• Written exercise: Copy each of the following rows word for word, without changing anything.

(Dataset entries)
==============================
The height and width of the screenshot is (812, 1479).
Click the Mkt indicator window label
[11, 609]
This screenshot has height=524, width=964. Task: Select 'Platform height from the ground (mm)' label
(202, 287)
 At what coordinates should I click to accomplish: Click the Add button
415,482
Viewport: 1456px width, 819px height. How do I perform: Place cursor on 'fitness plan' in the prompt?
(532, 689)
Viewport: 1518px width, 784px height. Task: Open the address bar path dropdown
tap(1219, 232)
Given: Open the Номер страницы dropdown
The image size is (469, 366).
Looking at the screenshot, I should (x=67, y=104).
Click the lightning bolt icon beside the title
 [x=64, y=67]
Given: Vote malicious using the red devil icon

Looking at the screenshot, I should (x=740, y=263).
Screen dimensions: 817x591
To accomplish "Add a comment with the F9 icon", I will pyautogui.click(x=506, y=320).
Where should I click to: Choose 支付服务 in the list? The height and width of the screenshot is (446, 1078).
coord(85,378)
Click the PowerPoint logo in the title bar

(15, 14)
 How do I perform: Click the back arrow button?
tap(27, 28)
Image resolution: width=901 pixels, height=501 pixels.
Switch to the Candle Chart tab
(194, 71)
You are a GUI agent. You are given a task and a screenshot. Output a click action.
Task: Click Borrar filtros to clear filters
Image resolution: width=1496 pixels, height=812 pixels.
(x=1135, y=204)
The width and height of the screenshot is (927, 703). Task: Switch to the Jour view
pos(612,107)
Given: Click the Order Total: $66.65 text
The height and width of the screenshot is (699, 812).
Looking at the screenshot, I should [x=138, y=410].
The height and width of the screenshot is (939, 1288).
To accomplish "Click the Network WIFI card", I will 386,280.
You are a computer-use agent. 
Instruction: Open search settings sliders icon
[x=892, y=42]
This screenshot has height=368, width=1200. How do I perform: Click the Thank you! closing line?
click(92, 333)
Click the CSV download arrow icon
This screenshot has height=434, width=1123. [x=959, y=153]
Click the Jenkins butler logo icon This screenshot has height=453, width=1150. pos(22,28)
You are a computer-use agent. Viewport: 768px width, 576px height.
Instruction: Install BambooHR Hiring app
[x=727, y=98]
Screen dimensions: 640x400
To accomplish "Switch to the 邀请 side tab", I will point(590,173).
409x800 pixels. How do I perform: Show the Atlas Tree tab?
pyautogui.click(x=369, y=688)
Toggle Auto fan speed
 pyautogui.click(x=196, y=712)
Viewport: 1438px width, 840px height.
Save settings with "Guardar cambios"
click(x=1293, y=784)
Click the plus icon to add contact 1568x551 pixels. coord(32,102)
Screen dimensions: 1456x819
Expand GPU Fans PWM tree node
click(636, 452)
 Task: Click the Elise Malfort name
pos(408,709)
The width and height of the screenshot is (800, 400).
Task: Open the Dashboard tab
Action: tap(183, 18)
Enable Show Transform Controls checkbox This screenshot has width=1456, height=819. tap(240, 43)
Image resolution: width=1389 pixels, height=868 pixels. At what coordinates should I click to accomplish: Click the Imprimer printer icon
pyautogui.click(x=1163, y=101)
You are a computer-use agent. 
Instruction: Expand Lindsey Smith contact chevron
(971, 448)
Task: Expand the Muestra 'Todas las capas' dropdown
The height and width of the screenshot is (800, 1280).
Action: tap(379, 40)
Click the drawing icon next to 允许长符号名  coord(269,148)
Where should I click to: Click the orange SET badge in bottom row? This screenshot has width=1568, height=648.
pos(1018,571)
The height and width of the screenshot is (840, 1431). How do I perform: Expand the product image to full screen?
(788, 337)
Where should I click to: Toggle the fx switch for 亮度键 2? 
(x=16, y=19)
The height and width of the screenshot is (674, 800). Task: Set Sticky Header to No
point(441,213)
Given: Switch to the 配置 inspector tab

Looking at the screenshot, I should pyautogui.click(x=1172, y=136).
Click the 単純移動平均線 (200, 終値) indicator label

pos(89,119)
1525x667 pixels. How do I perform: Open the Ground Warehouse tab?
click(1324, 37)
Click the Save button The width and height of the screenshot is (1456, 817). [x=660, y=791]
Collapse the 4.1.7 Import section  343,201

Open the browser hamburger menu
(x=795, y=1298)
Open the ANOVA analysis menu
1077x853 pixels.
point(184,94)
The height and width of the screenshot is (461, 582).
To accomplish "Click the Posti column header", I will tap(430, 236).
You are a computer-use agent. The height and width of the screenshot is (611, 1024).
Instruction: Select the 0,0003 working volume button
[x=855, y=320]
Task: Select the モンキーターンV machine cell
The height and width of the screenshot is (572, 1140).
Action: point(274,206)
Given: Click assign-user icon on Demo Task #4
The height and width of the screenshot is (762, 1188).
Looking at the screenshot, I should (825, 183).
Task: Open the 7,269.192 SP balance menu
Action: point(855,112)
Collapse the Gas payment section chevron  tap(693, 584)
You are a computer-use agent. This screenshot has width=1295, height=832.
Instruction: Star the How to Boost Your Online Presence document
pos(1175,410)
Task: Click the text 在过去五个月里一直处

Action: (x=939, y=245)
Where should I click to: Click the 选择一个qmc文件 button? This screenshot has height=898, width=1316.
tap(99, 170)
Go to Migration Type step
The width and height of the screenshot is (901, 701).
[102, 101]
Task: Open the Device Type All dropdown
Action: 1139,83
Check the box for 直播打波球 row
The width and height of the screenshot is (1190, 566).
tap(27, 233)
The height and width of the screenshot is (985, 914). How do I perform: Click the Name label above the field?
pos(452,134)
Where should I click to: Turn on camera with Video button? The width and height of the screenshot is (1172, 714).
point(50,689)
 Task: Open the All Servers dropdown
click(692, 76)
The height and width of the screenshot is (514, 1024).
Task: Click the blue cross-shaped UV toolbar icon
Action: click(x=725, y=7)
==============================
• Finished task:
The height and width of the screenshot is (812, 1479).
Click the Mkt indicator window label
[11, 609]
This screenshot has height=524, width=964. Task: Select 'Platform height from the ground (mm)' label
(202, 287)
 At what coordinates should I click to accomplish: Click the Add button
415,482
Viewport: 1456px width, 819px height. How do I perform: Place cursor on 'fitness plan' in the prompt?
(532, 689)
Viewport: 1518px width, 784px height. Task: Open the address bar path dropdown
tap(1219, 232)
Given: Open the Номер страницы dropdown
The image size is (469, 366).
Looking at the screenshot, I should (x=67, y=104).
Click the lightning bolt icon beside the title
 [x=64, y=67]
Given: Vote malicious using the red devil icon

Looking at the screenshot, I should (x=740, y=263).
Screen dimensions: 817x591
To accomplish "Add a comment with the F9 icon", I will pyautogui.click(x=506, y=320).
Where should I click to: Choose 支付服务 in the list? The height and width of the screenshot is (446, 1078).
coord(85,378)
Click the PowerPoint logo in the title bar

(15, 14)
 How do I perform: Click the back arrow button?
tap(27, 28)
Image resolution: width=901 pixels, height=501 pixels.
Switch to the Candle Chart tab
(194, 71)
You are a GUI agent. You are given a task and a screenshot. Output a click action.
Task: Click Borrar filtros to clear filters
Image resolution: width=1496 pixels, height=812 pixels.
(x=1135, y=204)
The width and height of the screenshot is (927, 703). Task: Switch to the Jour view
pos(612,107)
Given: Click the Order Total: $66.65 text
The height and width of the screenshot is (699, 812).
Looking at the screenshot, I should [x=138, y=410].
The height and width of the screenshot is (939, 1288).
To accomplish "Click the Network WIFI card", I will 386,280.
You are a computer-use agent. 
Instruction: Open search settings sliders icon
[x=892, y=42]
This screenshot has height=368, width=1200. How do I perform: Click the Thank you! closing line?
click(92, 333)
Click the CSV download arrow icon
This screenshot has height=434, width=1123. [x=959, y=153]
Click the Jenkins butler logo icon This screenshot has height=453, width=1150. pos(22,28)
You are a computer-use agent. Viewport: 768px width, 576px height.
Instruction: Install BambooHR Hiring app
[x=727, y=98]
Screen dimensions: 640x400
To accomplish "Switch to the 邀请 side tab", I will point(590,173).
409x800 pixels. How do I perform: Show the Atlas Tree tab?
pyautogui.click(x=369, y=688)
Toggle Auto fan speed
 pyautogui.click(x=196, y=712)
Viewport: 1438px width, 840px height.
Save settings with "Guardar cambios"
click(x=1293, y=784)
Click the plus icon to add contact 1568x551 pixels. coord(32,102)
Screen dimensions: 1456x819
Expand GPU Fans PWM tree node
click(636, 452)
 Task: Click the Elise Malfort name
pos(408,709)
The width and height of the screenshot is (800, 400).
Task: Open the Dashboard tab
Action: tap(183, 18)
Enable Show Transform Controls checkbox This screenshot has width=1456, height=819. tap(240, 43)
Image resolution: width=1389 pixels, height=868 pixels. At what coordinates should I click to accomplish: Click the Imprimer printer icon
pyautogui.click(x=1163, y=101)
You are a computer-use agent. 
Instruction: Expand Lindsey Smith contact chevron
(971, 448)
Task: Expand the Muestra 'Todas las capas' dropdown
The height and width of the screenshot is (800, 1280).
Action: tap(379, 40)
Click the drawing icon next to 允许长符号名  coord(269,148)
Where should I click to: Click the orange SET badge in bottom row? This screenshot has width=1568, height=648.
pos(1018,571)
The height and width of the screenshot is (840, 1431). How do I perform: Expand the product image to full screen?
(788, 337)
Where should I click to: Toggle the fx switch for 亮度键 2? 
(x=16, y=19)
The height and width of the screenshot is (674, 800). Task: Set Sticky Header to No
point(441,213)
Given: Switch to the 配置 inspector tab

Looking at the screenshot, I should pyautogui.click(x=1172, y=136).
Click the 単純移動平均線 (200, 終値) indicator label

pos(89,119)
1525x667 pixels. How do I perform: Open the Ground Warehouse tab?
click(1324, 37)
Click the Save button The width and height of the screenshot is (1456, 817). [x=660, y=791]
Collapse the 4.1.7 Import section  343,201

Open the browser hamburger menu
(x=795, y=1298)
Open the ANOVA analysis menu
1077x853 pixels.
point(184,94)
The height and width of the screenshot is (461, 582).
To accomplish "Click the Posti column header", I will tap(430, 236).
You are a computer-use agent. The height and width of the screenshot is (611, 1024).
Instruction: Select the 0,0003 working volume button
[x=855, y=320]
Task: Select the モンキーターンV machine cell
The height and width of the screenshot is (572, 1140).
Action: point(274,206)
Given: Click assign-user icon on Demo Task #4
The height and width of the screenshot is (762, 1188).
Looking at the screenshot, I should (825, 183).
Task: Open the 7,269.192 SP balance menu
Action: point(855,112)
Collapse the Gas payment section chevron  tap(693, 584)
You are a computer-use agent. This screenshot has width=1295, height=832.
Instruction: Star the How to Boost Your Online Presence document
pos(1175,410)
Task: Click the text 在过去五个月里一直处

Action: (x=939, y=245)
Where should I click to: Click the 选择一个qmc文件 button? This screenshot has height=898, width=1316.
tap(99, 170)
Go to Migration Type step
The width and height of the screenshot is (901, 701).
[102, 101]
Task: Open the Device Type All dropdown
Action: 1139,83
Check the box for 直播打波球 row
The width and height of the screenshot is (1190, 566).
tap(27, 233)
The height and width of the screenshot is (985, 914). How do I perform: Click the Name label above the field?
pos(452,134)
Where should I click to: Turn on camera with Video button? The width and height of the screenshot is (1172, 714).
point(50,689)
 Task: Open the All Servers dropdown
click(692, 76)
The height and width of the screenshot is (514, 1024).
Task: Click the blue cross-shaped UV toolbar icon
Action: click(x=725, y=7)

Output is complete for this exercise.